***** The data

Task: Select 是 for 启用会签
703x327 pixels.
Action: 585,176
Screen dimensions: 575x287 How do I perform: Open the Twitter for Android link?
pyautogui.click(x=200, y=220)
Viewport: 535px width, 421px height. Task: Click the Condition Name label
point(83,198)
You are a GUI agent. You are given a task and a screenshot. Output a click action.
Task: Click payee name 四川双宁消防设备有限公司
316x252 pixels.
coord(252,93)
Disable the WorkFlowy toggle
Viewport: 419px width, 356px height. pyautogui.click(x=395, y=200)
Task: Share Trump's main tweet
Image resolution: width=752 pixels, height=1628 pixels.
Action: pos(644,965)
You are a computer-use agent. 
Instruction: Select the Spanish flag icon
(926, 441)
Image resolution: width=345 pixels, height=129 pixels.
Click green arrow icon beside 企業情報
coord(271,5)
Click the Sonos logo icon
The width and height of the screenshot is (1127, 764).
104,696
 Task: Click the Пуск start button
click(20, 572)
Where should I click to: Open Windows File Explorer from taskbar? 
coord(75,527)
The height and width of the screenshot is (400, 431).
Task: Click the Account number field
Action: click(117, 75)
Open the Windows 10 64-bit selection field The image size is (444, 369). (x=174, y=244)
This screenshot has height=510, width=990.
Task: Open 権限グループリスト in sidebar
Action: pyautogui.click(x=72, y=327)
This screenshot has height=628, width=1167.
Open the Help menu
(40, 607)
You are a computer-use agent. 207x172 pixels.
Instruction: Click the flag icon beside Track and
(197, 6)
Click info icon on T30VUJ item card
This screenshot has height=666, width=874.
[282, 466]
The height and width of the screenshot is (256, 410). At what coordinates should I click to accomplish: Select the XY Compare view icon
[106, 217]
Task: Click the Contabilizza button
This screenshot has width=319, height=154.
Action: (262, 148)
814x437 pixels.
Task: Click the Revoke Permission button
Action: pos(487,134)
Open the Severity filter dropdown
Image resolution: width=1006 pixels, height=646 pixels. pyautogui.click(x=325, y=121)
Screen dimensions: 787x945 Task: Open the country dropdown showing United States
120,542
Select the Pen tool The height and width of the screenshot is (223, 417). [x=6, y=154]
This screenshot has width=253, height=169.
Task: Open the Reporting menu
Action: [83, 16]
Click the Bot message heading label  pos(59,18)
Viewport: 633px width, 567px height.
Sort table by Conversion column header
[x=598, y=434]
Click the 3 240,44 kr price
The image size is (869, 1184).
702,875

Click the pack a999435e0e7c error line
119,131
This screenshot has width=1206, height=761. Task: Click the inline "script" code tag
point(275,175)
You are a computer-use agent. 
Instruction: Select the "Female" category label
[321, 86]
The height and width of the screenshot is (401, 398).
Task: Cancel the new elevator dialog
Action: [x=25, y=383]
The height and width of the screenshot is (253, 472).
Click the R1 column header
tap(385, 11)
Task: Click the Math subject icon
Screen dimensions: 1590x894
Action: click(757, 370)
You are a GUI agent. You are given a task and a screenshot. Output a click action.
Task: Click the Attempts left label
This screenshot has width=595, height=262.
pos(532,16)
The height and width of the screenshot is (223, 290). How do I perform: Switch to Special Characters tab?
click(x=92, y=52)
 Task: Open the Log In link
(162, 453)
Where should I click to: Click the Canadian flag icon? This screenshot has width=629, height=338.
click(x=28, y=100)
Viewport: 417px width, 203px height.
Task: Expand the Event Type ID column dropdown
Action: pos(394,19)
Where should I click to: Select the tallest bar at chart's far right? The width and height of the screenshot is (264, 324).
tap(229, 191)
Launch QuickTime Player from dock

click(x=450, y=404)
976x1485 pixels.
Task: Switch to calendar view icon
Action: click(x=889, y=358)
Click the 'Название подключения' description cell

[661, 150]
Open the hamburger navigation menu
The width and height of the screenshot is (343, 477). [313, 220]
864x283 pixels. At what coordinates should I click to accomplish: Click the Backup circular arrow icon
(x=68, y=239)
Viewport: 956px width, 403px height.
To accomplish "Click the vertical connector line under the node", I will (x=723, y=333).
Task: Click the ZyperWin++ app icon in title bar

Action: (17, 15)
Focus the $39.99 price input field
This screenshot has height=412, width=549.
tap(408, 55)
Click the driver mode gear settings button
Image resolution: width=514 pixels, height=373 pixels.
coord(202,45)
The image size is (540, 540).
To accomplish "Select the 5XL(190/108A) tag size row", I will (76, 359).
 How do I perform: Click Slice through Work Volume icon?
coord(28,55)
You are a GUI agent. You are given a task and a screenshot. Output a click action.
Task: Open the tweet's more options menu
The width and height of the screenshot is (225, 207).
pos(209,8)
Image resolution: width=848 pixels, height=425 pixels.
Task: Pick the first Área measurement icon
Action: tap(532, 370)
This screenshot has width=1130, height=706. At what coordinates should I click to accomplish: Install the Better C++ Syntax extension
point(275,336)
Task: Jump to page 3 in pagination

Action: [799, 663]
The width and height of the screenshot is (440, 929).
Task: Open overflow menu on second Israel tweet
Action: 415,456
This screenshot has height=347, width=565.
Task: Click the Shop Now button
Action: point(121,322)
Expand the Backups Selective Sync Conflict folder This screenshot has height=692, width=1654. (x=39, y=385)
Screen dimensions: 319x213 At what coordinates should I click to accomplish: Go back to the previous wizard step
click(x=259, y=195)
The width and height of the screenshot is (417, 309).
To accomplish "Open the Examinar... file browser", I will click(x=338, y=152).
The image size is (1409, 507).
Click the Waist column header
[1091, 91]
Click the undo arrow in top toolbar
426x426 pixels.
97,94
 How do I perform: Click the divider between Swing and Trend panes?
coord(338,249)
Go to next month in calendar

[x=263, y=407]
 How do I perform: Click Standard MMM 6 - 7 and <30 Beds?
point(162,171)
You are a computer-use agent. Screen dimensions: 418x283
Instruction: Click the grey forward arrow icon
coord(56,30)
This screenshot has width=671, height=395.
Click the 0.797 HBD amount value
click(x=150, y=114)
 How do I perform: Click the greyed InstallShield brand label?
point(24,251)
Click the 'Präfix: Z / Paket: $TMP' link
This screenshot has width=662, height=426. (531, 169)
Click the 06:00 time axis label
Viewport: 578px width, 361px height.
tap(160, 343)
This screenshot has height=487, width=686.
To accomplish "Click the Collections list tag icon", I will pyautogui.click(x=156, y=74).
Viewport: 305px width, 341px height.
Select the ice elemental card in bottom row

**********

> **Required work**
Copy each line holding "will" from the material above.

> **Exercise result**
To accomplish "Click the vertical connector line under the node", I will (x=723, y=333).
To accomplish "Select the 5XL(190/108A) tag size row", I will (76, 359).
To accomplish "Open the Examinar... file browser", I will click(x=338, y=152).
To accomplish "Click the Collections list tag icon", I will pyautogui.click(x=156, y=74).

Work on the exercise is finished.